This short exchange between two strangers, who meet at a poker game and bond over a couple of tumblers of Woodford bourbon, is our introduction to Mississippi Grind‘s main characters Gerry and Curtis, two very different men consumed by a habit that has alienated them both from normal life and those who love them. Ben Mendelsohn’s droopy eyed Gerry with weathered complexion, the weight of the world on his shoulders is in direct contrast with Ryan Reynold’s Curtis, a seemingly carefree and charismatic youngster with fresh good looks.

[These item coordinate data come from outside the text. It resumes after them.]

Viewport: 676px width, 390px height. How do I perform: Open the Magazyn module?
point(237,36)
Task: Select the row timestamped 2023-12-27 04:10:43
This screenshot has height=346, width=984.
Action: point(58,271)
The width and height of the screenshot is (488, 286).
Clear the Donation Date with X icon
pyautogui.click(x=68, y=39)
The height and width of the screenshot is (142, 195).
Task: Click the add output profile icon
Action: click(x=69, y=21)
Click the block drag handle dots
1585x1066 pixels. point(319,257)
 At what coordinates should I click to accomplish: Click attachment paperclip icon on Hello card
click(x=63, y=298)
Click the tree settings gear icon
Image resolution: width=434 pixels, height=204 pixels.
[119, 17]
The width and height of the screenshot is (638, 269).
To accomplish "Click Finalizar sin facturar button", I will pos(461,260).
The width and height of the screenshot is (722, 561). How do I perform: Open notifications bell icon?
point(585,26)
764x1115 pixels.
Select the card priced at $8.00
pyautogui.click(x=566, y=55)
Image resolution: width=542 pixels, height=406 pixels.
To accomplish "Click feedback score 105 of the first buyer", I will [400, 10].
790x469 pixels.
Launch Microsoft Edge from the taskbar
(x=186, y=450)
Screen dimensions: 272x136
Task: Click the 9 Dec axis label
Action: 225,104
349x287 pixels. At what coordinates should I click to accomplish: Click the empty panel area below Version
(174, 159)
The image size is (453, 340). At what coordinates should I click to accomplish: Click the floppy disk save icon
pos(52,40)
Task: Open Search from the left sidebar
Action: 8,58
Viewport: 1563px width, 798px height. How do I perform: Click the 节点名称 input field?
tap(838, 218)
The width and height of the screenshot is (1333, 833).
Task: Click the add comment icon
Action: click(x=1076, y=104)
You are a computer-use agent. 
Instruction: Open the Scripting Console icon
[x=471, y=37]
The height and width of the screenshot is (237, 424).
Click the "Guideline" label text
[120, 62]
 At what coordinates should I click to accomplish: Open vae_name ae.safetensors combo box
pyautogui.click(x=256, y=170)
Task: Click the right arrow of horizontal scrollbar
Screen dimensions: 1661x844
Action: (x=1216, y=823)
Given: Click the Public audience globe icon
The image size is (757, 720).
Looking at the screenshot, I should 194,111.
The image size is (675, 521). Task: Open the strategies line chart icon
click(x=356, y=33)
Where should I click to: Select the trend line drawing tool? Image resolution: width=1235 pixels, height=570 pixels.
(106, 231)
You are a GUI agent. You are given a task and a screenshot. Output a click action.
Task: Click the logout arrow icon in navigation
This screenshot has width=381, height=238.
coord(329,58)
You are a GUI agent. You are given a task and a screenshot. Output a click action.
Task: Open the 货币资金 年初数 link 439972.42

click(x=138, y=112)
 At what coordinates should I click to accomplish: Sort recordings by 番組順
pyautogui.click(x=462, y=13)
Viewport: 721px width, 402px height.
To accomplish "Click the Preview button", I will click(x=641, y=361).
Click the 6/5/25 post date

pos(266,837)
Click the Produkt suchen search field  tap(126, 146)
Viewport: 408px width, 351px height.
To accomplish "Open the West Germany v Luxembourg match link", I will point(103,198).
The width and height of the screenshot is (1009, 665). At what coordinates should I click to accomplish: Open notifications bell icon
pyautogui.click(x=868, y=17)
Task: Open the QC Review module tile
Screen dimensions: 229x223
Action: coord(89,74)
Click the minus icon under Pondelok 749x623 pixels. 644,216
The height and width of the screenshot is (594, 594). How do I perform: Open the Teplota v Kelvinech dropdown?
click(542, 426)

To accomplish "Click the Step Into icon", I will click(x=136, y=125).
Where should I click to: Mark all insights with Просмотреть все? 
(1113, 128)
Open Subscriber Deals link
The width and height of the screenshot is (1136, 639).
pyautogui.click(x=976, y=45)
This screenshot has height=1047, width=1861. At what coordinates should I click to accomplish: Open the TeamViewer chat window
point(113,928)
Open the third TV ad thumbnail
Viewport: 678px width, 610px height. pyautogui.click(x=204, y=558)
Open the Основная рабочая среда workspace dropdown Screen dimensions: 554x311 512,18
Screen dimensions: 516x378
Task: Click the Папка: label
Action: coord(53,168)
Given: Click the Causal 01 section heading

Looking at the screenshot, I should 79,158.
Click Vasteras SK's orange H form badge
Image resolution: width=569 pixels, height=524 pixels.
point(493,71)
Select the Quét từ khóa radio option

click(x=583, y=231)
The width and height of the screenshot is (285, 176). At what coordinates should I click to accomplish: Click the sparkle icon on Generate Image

Gerry has been estranged from his wife and daughter as a result of his addiction and is heavily in debt, although he does hold down a job as an estate agent. When he’s not gambling or sleep walking his way through the working day he sits in his car listening to an audio tape which coaches him on how to be a better gambler. The jocular Curtis gives little away about his own story; he likes a flutter or two but seems to be a happy-go-lucky type and after a few nights spent together drinking and gambling, Curtis vanishes as mystically as he had appeared. Then, out of the blue Curtis resurfaces and Gerry, believing this reunion to be a lucky omen refers to Curtis as a “big handsome leprechaun” and convinces him to accompany him on a road trip taking them south along the Mississippi towards a high stakes poker game in New Orleans. Along the way they stop off at various casinos and race tracks and these scenes are a heady blend of comedy, misguided hope and paranoia. En route to New Orleans, Gerry drops in on his ex-wife (Robin Weigert) with disastrous and depressing consequences and Curtis hooks up with his sometime girlfriend, a sexy and convincing red-headed Sienna Miller.
For the most part Mississippi Grind flows well but it begins to meander by the third act as we are presented with an excess of possible endings and unnecessary twists. However, as they say, the journey is more important than the destination. Aside from this minor flaw, Mississippi Grind is a beautifully made un-showy piece of cinema brought to us by Ryan Fleck and Anna Boden, the writer/director duo behind 2006’s similarly low-key indie character study Half Nelson.
Like their previous work, this film is all about the tone and the ambiance. The sombre cinematography by Andrij Parekh transports us into an almost bygone era of smoky bourbon imbued poker rooms and dingy bars. Ben Mendelsohn and Ryan Reynolds are dynamite together; if it’s appropriate to describe their low-key sharply detailed performances in such explosive terms! However, it’s the consistently superb Mendelsohn(at last a main part for him in an American film) that really shines, his performance exuding a physicality that draws out pity and disgust in equal measure.
Mississippi Grind is alternately melancholic and humourous in a way that’s reminiscent of another great road movie Sideways, Alexander Payne’s bittersweet tale of “bromance” between a similar pair of chalk and cheese buddies. The influence of Altman’s California Split and 1974’s The Gambler is undeniable but nevertheless, Mississippi Grind has certainly earned a place for itself among or even above these classics with its unique angle on gambling addiction and male friendship. Although what resonates most about the film is its slow burning characterisation, there is plenty of energetic witty dialogue and moments of tense excitement particularly when the two protagonists let loose on the roulette table.